Aim of the exercise:
Could you put the lines of the items below, from the first line through the line containing "Image resolution: width=437", into a Markdown table with a "Row" column holding the row number and a "Line" column holding the line, leaving out any blank lines?

## Start Records shown

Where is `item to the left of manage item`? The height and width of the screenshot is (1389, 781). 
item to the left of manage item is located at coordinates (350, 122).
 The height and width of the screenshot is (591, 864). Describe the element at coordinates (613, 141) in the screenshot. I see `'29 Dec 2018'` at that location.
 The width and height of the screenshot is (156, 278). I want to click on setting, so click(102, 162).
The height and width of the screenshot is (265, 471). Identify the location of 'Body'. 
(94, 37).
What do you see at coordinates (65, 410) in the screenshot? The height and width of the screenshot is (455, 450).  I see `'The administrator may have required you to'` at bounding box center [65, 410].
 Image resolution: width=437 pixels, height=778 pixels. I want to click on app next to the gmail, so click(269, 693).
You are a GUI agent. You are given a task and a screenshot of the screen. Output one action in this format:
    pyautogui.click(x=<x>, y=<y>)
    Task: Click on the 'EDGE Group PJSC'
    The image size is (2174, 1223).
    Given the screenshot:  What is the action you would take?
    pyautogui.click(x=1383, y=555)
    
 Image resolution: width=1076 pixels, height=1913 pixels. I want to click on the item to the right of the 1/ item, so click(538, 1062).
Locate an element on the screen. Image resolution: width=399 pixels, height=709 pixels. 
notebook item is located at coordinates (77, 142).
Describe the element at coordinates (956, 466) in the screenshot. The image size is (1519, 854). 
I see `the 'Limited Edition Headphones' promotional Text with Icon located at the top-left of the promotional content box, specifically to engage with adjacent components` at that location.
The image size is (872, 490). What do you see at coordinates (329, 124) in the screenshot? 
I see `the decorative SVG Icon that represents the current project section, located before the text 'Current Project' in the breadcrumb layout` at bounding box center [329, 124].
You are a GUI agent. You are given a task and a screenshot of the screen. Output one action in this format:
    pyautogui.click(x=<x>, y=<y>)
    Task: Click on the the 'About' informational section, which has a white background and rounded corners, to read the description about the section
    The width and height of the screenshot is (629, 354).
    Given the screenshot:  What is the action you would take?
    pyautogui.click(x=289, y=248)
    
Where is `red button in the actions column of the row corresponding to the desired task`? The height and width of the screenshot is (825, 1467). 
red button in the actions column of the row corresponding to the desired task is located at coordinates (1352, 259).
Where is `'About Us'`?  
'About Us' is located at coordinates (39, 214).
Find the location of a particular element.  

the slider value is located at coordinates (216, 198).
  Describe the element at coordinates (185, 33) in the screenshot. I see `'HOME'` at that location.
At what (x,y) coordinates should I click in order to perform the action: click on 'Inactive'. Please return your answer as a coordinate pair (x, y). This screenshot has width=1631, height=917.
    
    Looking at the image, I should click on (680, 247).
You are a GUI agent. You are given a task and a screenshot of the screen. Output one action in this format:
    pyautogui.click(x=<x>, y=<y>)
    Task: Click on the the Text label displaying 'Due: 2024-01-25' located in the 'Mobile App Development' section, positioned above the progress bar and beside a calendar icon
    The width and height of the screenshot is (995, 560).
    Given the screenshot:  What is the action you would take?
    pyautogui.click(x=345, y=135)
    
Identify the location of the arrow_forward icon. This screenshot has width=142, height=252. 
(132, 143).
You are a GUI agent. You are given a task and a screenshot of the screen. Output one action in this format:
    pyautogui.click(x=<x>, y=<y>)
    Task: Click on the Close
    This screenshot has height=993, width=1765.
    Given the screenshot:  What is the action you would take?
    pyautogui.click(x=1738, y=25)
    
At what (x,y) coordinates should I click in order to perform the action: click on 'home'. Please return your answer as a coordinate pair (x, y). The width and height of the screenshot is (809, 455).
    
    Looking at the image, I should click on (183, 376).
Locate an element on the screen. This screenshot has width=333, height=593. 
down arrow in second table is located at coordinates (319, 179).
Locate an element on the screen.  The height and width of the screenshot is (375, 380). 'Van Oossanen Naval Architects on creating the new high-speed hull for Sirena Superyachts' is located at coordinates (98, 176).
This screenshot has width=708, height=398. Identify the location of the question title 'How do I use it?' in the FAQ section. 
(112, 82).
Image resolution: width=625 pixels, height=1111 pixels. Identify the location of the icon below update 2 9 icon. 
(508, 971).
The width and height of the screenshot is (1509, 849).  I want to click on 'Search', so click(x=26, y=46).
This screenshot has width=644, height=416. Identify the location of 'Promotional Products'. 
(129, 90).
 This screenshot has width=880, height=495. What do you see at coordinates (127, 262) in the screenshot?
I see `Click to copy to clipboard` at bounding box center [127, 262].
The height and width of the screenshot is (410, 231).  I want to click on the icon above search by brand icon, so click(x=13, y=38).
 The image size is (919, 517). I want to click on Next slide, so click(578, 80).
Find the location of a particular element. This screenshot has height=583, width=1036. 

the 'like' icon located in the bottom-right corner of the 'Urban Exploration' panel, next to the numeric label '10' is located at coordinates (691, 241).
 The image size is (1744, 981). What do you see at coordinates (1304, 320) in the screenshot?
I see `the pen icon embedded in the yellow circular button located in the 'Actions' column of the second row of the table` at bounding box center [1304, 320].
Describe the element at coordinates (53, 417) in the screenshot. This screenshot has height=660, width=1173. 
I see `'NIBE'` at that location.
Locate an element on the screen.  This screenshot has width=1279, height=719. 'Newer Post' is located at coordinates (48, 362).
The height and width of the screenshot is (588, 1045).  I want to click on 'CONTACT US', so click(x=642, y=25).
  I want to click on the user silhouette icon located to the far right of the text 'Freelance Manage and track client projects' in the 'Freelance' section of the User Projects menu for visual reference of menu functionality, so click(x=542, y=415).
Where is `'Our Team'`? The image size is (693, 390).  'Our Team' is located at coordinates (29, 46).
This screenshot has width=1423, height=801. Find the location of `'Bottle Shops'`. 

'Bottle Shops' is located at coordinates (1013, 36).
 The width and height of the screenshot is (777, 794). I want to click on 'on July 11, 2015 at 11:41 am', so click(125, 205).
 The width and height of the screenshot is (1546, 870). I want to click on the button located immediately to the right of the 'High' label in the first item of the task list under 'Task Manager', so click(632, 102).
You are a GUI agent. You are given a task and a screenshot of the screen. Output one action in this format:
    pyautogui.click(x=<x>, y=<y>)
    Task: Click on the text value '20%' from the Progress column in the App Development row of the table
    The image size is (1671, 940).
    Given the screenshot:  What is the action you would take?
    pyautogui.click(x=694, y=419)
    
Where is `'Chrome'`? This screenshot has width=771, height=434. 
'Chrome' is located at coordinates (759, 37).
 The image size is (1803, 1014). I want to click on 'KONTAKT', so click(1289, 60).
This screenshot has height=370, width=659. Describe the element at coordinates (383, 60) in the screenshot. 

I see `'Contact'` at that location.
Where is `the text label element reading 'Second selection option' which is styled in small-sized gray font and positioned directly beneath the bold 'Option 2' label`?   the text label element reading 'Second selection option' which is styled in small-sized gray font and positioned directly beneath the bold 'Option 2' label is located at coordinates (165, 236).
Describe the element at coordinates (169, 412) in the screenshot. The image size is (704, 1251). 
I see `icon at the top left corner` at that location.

## End Records shown

Complete output:
| Row | Line |
|---|---|
| 1 | Where is `item to the left of manage item`? The height and width of the screenshot is (1389, 781).  |
| 2 | item to the left of manage item is located at coordinates (350, 122). |
| 3 |  The height and width of the screenshot is (591, 864). Describe the element at coordinates (613, 141) in the screenshot. I see `'29 Dec 2018'` at that location. |
| 4 |  The width and height of the screenshot is (156, 278). I want to click on setting, so click(102, 162). |
| 5 | The height and width of the screenshot is (265, 471). Identify the location of 'Body'.  |
| 6 | (94, 37). |
| 7 | What do you see at coordinates (65, 410) in the screenshot? The height and width of the screenshot is (455, 450).  I see `'The administrator may have required you to'` at bounding box center [65, 410]. |
| 8 |  Image resolution: width=437 pixels, height=778 pixels. I want to click on app next to the gmail, so click(269, 693). |